Slaughterhouse Rulez tells the story of Don Wallace whose mother ships him off to an English Public School with the name, brace yourselves, Slaughterhouse. Now that should already tell you that what we are dealing with here are astronomic degrees of irony. Proceed if you wish but know that you have been warned. There are all sorts of strange things going on in Slaughterhouse, from Toga-orgies for Gods (senior students) over severe homophobia to Juniors being feathered because they didn’t know all the answers on their test. Charming, right? One day, a mysterious hole forms nearby the school and unleashes unspeakable horrors onto the students and Don and his companions have to fight for their lives.
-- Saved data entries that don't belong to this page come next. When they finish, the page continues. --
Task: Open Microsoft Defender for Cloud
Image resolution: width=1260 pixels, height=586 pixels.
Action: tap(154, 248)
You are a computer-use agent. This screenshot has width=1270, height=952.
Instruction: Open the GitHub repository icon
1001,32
One of the movie’s biggest issues is its use of intertextuality for the mere sake of it, a phenomenon that’s quite trendy at the moment with films like Deadpool excessively quoting other movies without real dramatic motivation and also making overindulgent use of metafictional devices for the same reason. There is a wide span of allusions throughout Slaughterhouse Rulez ranging from Stranger Things, 300, Apocalypse Now to Battleship Potemkin but they are almost consistently not motivated by the narrative. It’s like using jewels to decorate your car tires: nice and shiny to look at but is there any practical reason for it? Nick Frost high on shrooms reciting Coleridge’s Kubla Khan is just another example for how the use of intertextuality is only for show because you could replace the extract with any other line of poetry and it wouldn’t make a difference. It seems as if those scenes made it into the final cut just to generate a meta-awareness in the audience because apparently that’s desirable or cool.
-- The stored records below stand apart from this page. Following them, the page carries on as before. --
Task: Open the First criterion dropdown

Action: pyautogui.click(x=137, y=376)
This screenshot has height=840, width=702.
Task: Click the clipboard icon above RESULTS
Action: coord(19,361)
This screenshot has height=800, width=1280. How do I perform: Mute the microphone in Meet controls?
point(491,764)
In general, the film is a strange pastiche piece that cannot really decide which time, movies or genres it is trying to imitate, resulting in an empty copy of tropes we have already consumed countless times before without really adding any substance to the canon. Just because Battleship Potemkin features a couple of the most iconic shots and sequences ever, it doesn’t mean that “borrowing” those will make your own picture more sophisticated. On the contrary, it makes it look unnecessarily forced and awkward, like a person with an “I-am-cool” shirt trying to convince you of the validity of the statement. The sheer number of genres Slaughterhouse Rulez is trying to pull off, sci-fi, college film à la American Pie, fantasy, horror and eco-criticism, simply results in a complete dramatic overload.
The one subject of high importance, namely a pupil hanging himself because he was being bullied for being gay, gets completely lost in a huddle of overall flat characters and English clichés that unfortunately robs the film of making a point (if it actually set out to make one). On top of all of that, the visual effects are not really convincing at best and create a rather disruptive than immersing energy. Or maybe they are immersing for that exact reason?
The guide on how to watch this film is in the title. A school with the name of Slaughterhouse is just satiric to the utmost degree and can only be regarded as one thing: a joke. So, if you’ve had a heavy week and just want to switch off and share a good laugh with your friends, this film is for you but don’t expect too much substance.